Links for today’s readings:
Read: Daniel 3 Listen: (5:56)
Read: Hebrews 1 Listen: (2:15)
Scripture Focus: Daniel 3:12
12 But there are some Jews whom you have set over the affairs of the province of Babylon—Shadrach, Meshach and Abednego—who pay no attention to you, Your Majesty. They neither serve your gods nor worship the image of gold you have set up
Reflection: To Assimilate or Not
By Erin Newton
I love the Bible because it speaks to our culture—even when distantly removed in time. The stories in Daniel have been repeatedly used to speak of Christian ethics in a fallen world.
The story is familiar. The three men taken into captivity are asked to assimilate to the foreign culture. They refuse and are sentenced to death in a fiery furnace.
Shadrach, Meshach, and Abednego are tokens for standing up to power and choosing truth over popularity. Their determination to continue in honorable living outweighs their fear of death.
To refuse the king meant severe consequences. This time it meant fire.
The story continues with the miraculous salvation of the three men. They are thrown into the furnace and a fourth person appears—an angel or a theophany of Jesus, perhaps. Whoever joined the men in the fire was a divine instrument of salvation.
There are parallels between the stories in Daniel and the book of Esther. Both involve Judeans sent into the court of a foreign king and asked to conform their lives to the whims of those in power. Daniel and his three friends resist conforming. They consistently reject the king’s commands. Twice they are sent to their deaths. Twice they are miraculously saved.
Esther hides her ancestry and partakes in the customs and system of the foreign kingdom. She comes to the king when he calls for her. She performs the beauty and dietary regimen assigned to her. Her actions are quite the opposite of Daniel, Shadrach, Meshach, and Abednego.
How do we reconcile the different accounts? Yes, Esther was later used to save the Jews and risked her life to do so. Daniel and the three men risked only their lives in resistance.
We have both stories of bold resistance and quiet acceptance to reveal the complexity of life. There are rarely simple answers to our situations. Perhaps God had stirred their hearts to boldness in refusing the king and boldness in obeying the king.
Too often are we tempted to judge one another for making these same decisions. I believe Shadrach, Meshach, and Abednego were right in in refusing and taking the consequence. I believe Esther was right in joining the king’s court. God used both.
The days ahead will be filled with opportunities and we may disagree on how things should be done.
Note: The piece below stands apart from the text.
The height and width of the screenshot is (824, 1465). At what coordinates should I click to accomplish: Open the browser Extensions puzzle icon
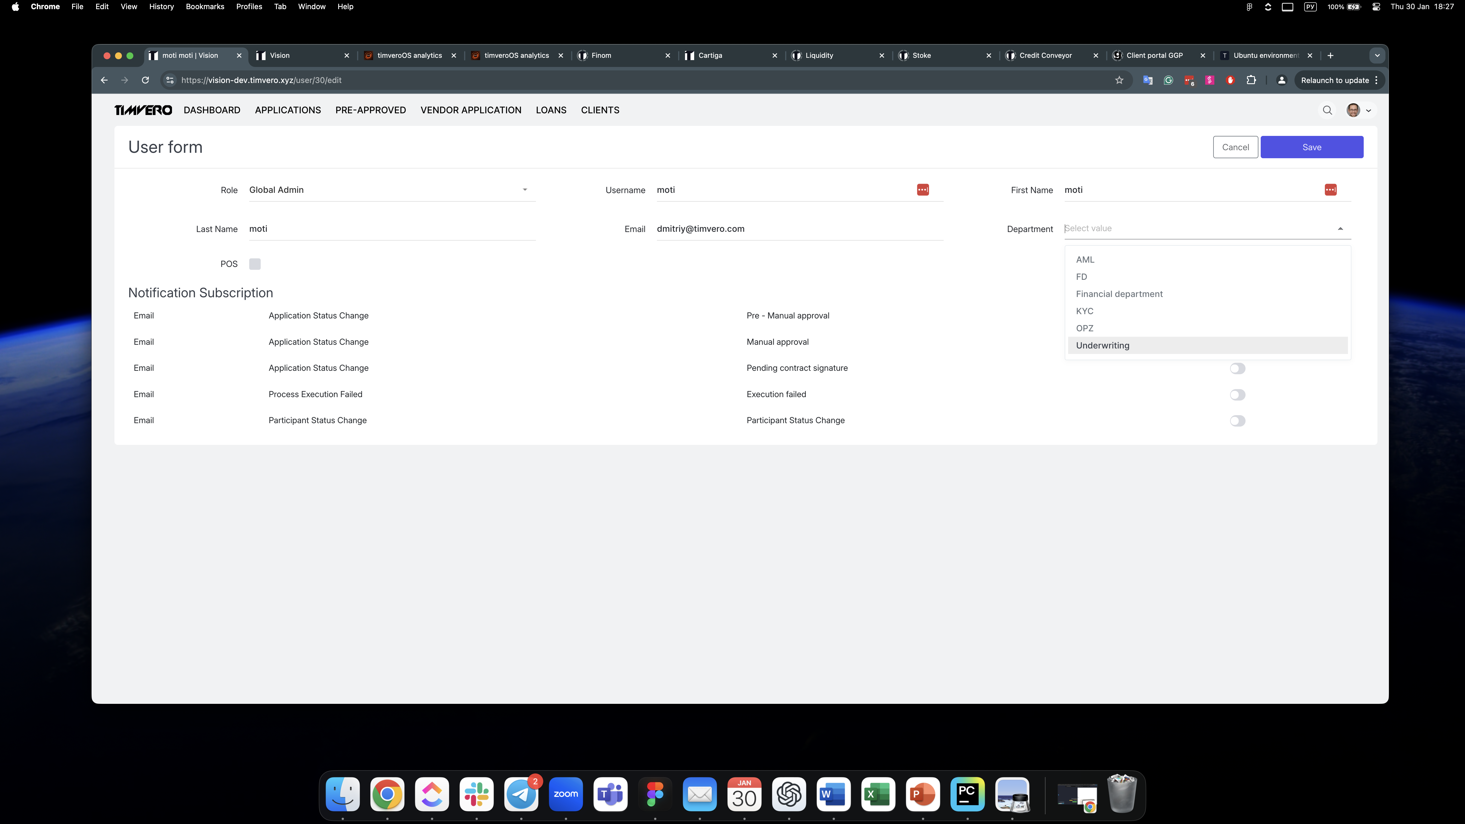tap(1251, 80)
Let us pray that God is moving in the midst of us.
Divine Hours Prayer: The Request for Presence
Send our your light and your truth, that they may lead me, and bring me to your holy hill and to your dwelling;
That I may go to the altar of God, to the God of my joy and gladness; and on the harp I will give thanks to you, O God my God. — Psalm 43.3-4
– From The Divine Hours: Prayers for Autumn and Wintertime by Phyllis Tickle.